How to accelrate build engine time?

Description

Our customers have different devices like 1080TI, 2080TI, 3080, Jetson AGX… and I want to know how to shortened the build engine time.
I’m upgrading my TRT version from 7 to 8 and I found it have a new feature call timing cache. Does this feature means I can use this cache across different devices like gen cache on 2080TI and use it on 3080? If not, what is the best method to shortened the build engine time?

Environment

TensorRT Version: 8.4.1.5
GPU Type: 1080TI, 2080TI, 3080, Jetson AGX
Nvidia Driver Version: 516.40
CUDA Version: 11.1
CUDNN Version: 8
Operating System + Version: windows 10 + ubuntu 20.04 + Jetson
Python Version (if applicable):
TensorFlow Version (if applicable):
PyTorch Version (if applicable):
Baremetal or Container (if container which image + tag):

Relevant Files

Steps To Reproduce

Hi ,
We recommend you to check the supported features from the below link.

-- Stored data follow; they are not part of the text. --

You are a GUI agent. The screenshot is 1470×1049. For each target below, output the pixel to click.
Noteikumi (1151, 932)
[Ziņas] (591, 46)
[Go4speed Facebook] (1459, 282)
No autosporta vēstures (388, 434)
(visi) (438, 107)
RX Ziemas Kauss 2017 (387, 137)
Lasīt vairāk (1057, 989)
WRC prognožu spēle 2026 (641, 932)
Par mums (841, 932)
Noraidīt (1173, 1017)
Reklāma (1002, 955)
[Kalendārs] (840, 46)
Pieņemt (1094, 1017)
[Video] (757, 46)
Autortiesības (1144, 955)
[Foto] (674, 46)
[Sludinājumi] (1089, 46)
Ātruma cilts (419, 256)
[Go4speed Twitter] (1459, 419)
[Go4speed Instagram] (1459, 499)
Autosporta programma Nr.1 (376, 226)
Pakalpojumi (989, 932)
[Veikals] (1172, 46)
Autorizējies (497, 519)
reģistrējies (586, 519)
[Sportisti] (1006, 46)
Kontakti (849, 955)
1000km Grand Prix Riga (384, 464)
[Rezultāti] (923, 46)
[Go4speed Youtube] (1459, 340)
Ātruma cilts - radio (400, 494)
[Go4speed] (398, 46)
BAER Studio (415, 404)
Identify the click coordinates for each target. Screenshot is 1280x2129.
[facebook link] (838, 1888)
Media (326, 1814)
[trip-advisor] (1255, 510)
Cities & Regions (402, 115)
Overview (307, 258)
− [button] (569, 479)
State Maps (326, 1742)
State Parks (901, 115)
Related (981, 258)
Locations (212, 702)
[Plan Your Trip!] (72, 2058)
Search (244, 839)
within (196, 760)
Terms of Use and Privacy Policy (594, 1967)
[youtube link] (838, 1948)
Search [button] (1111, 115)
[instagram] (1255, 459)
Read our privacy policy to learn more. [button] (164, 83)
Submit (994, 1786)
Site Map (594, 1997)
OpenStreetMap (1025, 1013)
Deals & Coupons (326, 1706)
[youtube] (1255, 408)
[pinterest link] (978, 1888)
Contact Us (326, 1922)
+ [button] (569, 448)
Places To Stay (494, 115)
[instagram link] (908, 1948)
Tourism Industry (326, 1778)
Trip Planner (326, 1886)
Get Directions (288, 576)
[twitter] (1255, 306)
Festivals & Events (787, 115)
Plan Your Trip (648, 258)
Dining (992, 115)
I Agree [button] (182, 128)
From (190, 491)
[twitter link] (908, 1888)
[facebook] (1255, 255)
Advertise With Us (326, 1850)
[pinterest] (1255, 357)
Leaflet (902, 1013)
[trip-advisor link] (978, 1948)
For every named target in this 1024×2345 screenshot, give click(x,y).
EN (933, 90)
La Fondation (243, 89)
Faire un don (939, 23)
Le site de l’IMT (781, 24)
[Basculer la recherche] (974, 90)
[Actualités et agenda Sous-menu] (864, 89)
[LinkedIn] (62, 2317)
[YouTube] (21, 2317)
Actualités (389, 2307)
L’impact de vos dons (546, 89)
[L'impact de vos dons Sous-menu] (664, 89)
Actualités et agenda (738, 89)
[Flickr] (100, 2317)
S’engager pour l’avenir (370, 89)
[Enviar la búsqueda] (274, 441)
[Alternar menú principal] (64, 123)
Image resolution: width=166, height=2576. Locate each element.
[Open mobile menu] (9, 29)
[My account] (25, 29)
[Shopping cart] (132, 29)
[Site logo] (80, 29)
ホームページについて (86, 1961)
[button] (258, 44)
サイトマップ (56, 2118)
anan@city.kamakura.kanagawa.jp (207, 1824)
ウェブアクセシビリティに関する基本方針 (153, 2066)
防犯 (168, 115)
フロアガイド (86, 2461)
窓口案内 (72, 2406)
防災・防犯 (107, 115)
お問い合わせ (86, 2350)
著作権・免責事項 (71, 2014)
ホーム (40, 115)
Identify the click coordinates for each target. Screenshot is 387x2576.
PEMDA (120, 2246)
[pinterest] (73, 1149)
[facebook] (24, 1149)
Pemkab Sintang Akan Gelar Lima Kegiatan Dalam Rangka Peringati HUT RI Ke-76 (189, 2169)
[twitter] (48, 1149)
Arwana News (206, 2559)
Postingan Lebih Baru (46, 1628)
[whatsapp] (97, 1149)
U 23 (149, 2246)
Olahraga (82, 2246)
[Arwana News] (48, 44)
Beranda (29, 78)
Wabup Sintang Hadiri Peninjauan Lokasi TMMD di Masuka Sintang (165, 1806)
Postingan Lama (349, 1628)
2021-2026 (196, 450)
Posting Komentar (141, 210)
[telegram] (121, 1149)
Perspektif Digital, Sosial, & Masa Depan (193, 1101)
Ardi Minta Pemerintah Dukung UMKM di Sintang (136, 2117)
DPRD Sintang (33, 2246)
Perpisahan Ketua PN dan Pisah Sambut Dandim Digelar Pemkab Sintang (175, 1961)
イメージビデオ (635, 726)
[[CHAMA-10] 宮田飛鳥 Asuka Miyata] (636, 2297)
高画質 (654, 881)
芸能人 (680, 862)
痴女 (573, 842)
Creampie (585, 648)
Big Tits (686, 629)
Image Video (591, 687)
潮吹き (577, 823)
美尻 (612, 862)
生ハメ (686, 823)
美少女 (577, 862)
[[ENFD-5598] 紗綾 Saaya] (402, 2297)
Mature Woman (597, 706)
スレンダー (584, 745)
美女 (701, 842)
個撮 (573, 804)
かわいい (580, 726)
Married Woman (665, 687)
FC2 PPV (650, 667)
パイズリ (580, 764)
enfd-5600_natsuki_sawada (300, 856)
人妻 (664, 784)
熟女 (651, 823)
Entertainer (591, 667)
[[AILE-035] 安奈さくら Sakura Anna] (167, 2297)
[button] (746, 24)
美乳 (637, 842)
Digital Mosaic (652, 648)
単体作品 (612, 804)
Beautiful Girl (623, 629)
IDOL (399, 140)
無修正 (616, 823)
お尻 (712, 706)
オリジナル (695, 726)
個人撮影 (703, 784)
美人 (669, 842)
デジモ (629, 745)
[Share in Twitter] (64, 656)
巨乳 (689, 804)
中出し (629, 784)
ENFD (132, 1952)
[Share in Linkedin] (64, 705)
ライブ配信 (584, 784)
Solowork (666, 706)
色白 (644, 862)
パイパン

You can refer below link for all the supported operators list.
For unsupported operators, you need to create a custom plugin to support the operation

Thanks!

Hi,
My model is support for all device like 1080, 2080,3080. I remember that it could not share the same plan file for different compute capability, right?
We give customer our onnx models and they gen the plan file by their devices. Now, they think it takes a long time to generate the plan file and I found maybe timing cache can solve this question, is it?
If not, do you have any idea to solve this problem?

Thanks!

Hi,

Yes, currently we have a timing cache, and please try increasing the workspace.

Thank you.

Hi @spolisetty ,
If I want to shortend build engine time for fp16, just turn on timing cache and workspace, is it?
If so, how big would you recommend increasing the workspace?

Thanks.

Yes, workspace you can allocate based on your GPU memory available.